Neni Sta. Romana Cruz
Frankfurt Book Fair—In the course of many conversations with our Asean neighbors, geographically on the map and also in the International Publishers Hall where our country stands were located, one issue of mutual concern that surfaced was: Why were we not engaged in sharing and exchanging books? Among the reasons mentioned was that English is not a common shared language and that the country publications focus on subjects largely of interest only to the country’s nationals.
But defying this notion was the launch of a book, “The First Five: A New Collection of Southeast Asian Writing,” during the Frankfurter Buchmesse (FB). No, this is not on basketball, as “the first five” refers to the founding members of the Association of Southeast Asian Nations in 1967: Indonesia, Malaysia, the Philippines, Singapore and Thailand. This is a significant book that marks a literary milestone as it brings together publishers and writers from these five countries for the first time.

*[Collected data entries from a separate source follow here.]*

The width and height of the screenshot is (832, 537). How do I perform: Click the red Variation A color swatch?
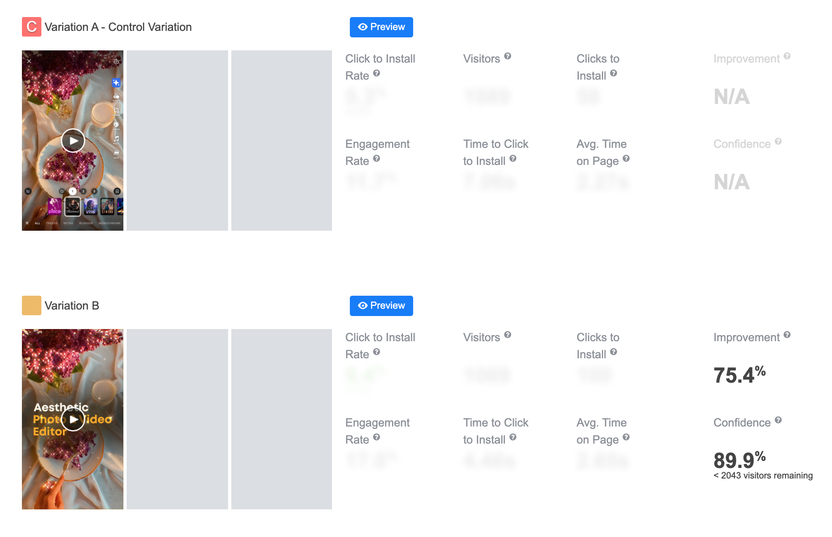point(31,27)
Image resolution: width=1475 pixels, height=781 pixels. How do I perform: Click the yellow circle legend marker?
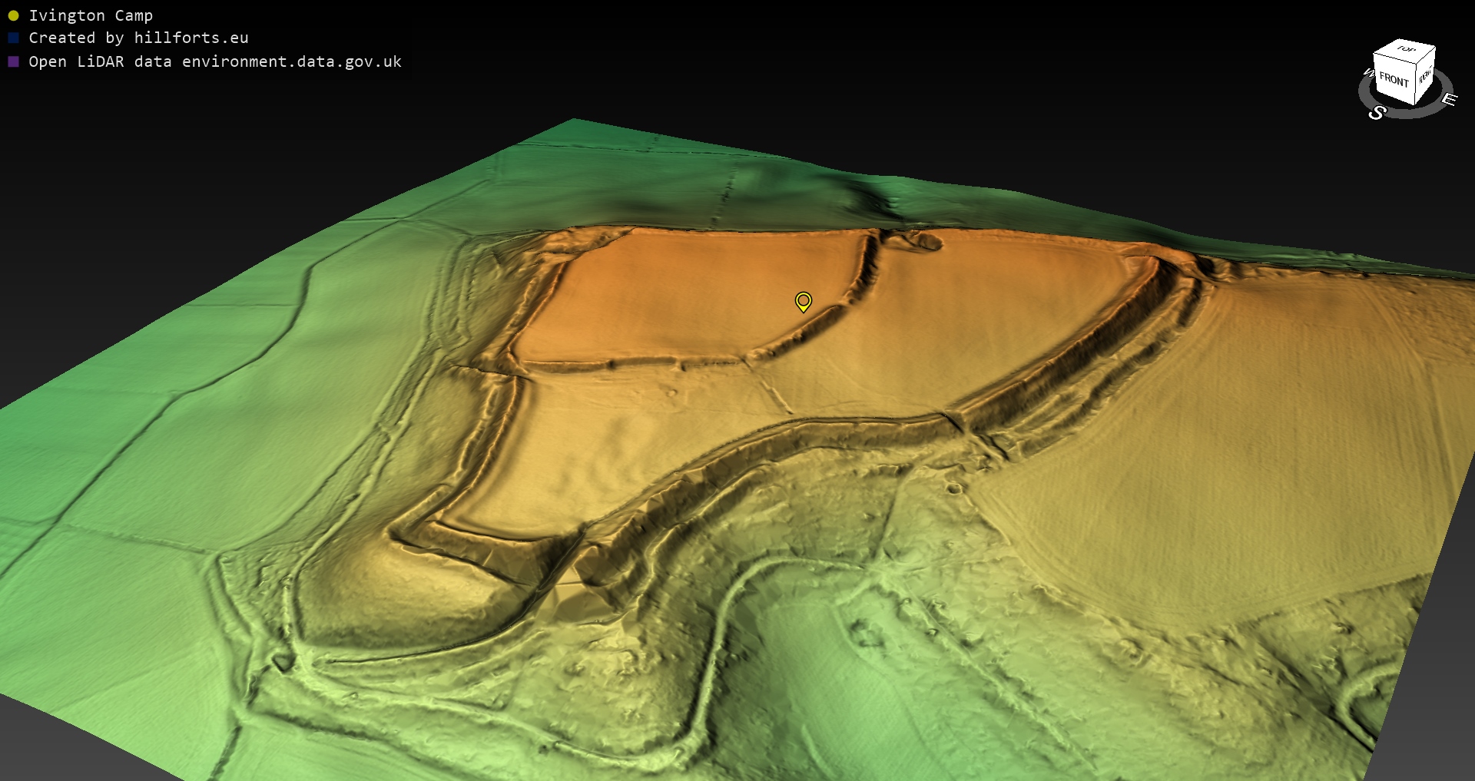coord(13,15)
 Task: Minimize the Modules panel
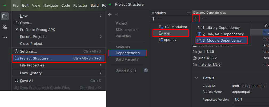tap(189, 13)
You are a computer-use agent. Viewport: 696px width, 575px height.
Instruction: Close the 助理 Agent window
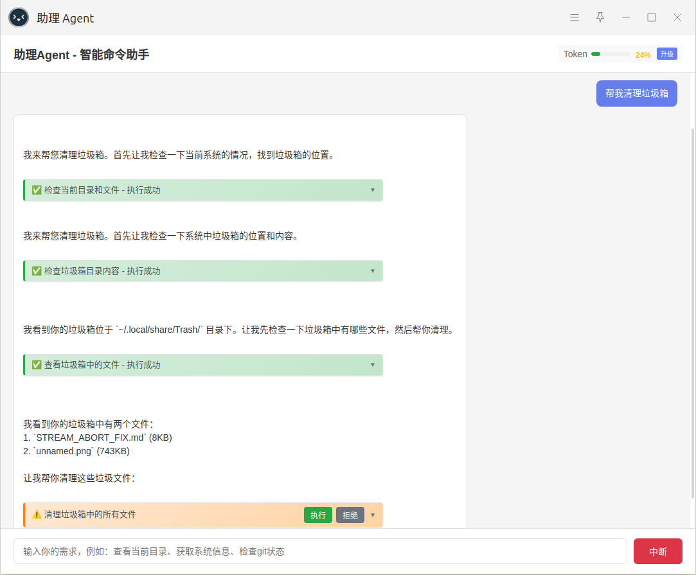pos(677,17)
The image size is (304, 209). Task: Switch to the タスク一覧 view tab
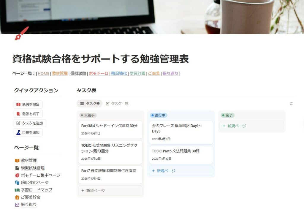pos(119,104)
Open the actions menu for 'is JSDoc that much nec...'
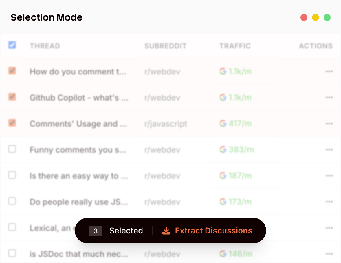The image size is (341, 263). (329, 254)
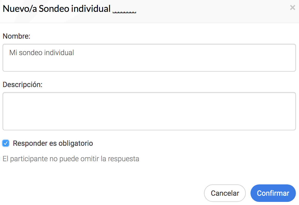Close the Nuevo/a Sondeo individual dialog

(293, 8)
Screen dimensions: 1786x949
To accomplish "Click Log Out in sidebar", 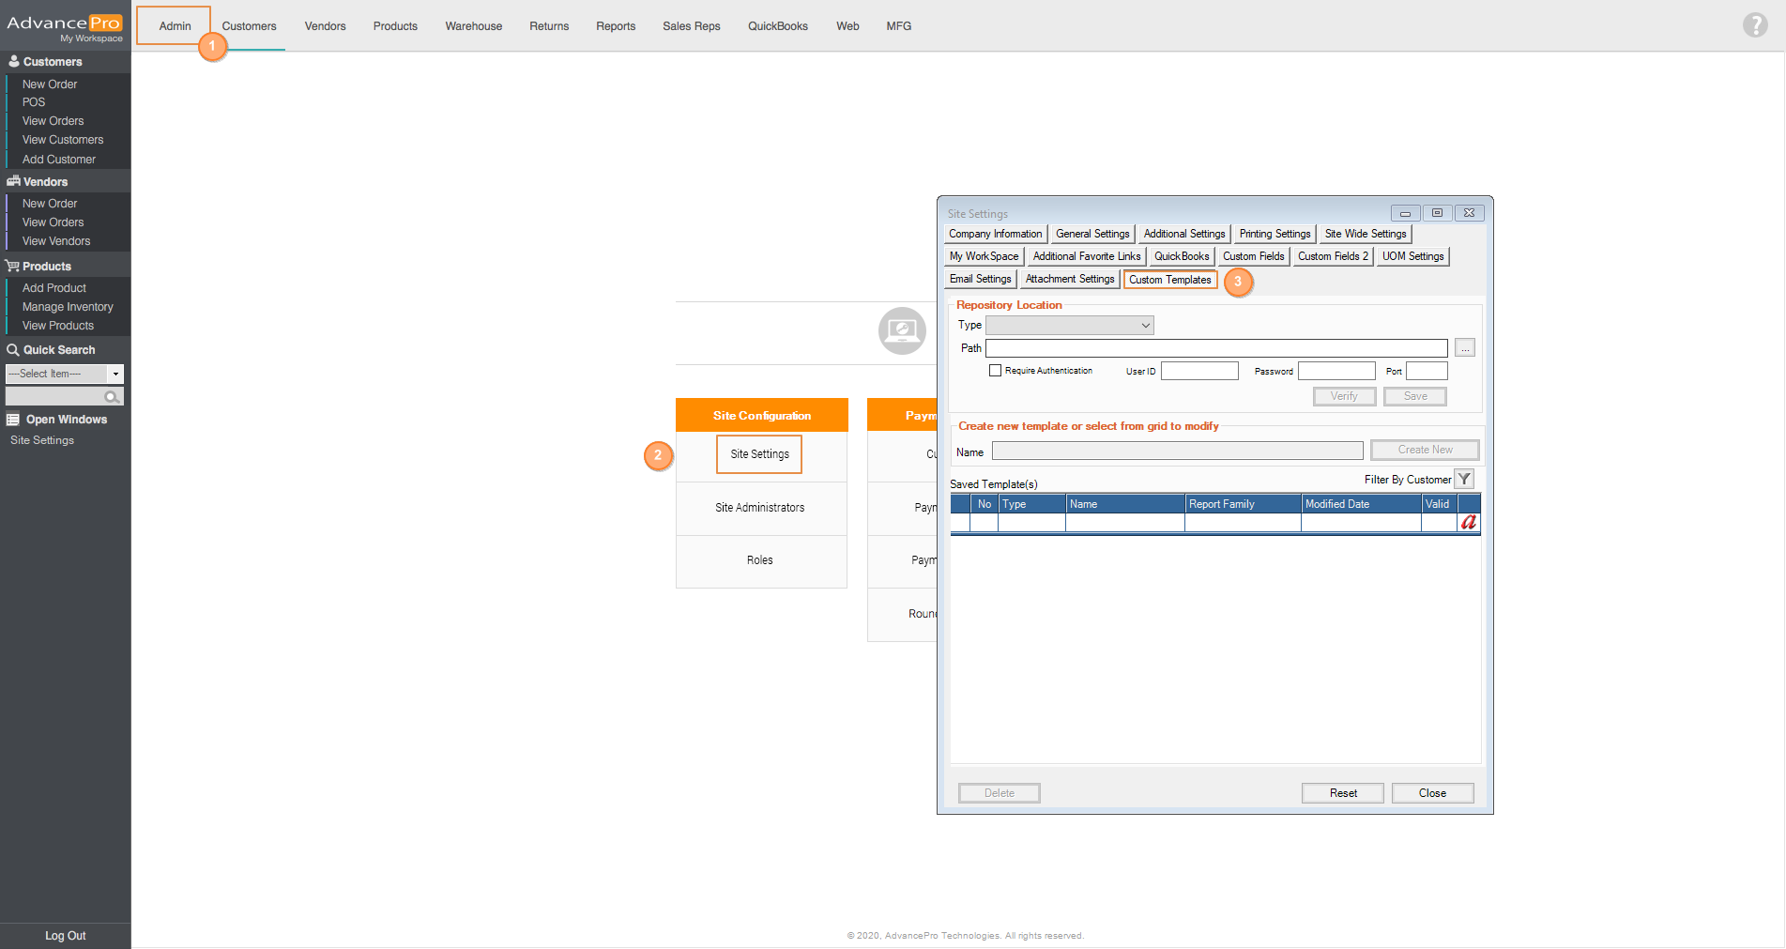I will (x=65, y=936).
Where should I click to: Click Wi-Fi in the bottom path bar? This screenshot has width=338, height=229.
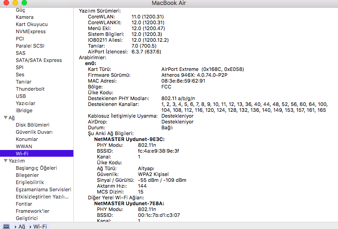(x=40, y=226)
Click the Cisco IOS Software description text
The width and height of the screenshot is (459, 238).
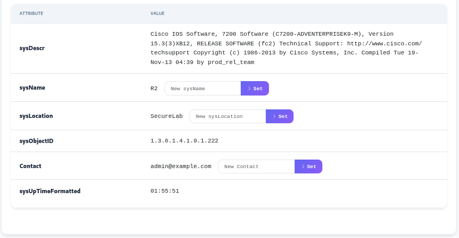click(x=286, y=47)
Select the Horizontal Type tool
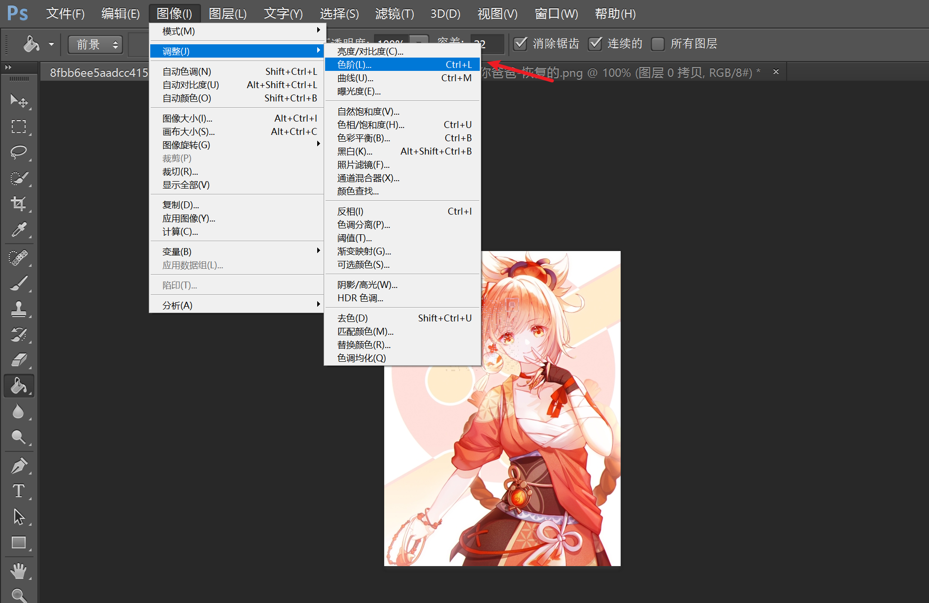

The launch was deliberately scheduled to mark the 50th anniversary of the regional group. The Philippines has Asean on its mind these days (dry runs clearing city traffic and declared holidays as the delegates travel from Manila via Bulacan to Pampanga) because of the preparations for the big summit in mid-November, which we are hosting as Asean chair in Manila and in Clark. The idea of a joint publication featuring the works of four poets and two short story writers from each country was born at the 2015 FB when Fong Hoe Fang (who owns Ethos Books of Singapore) and Karina Bolasco (of the Ateneo University Press) first conceptualized the idea. His wife Chan Wan Han, also the book editor, finalized the list of the other partner publishers, a meeting was held at the 2016 FB, and a book was born at the 2017 FB! The publishers know one another from previous book fairs and publishing conferences.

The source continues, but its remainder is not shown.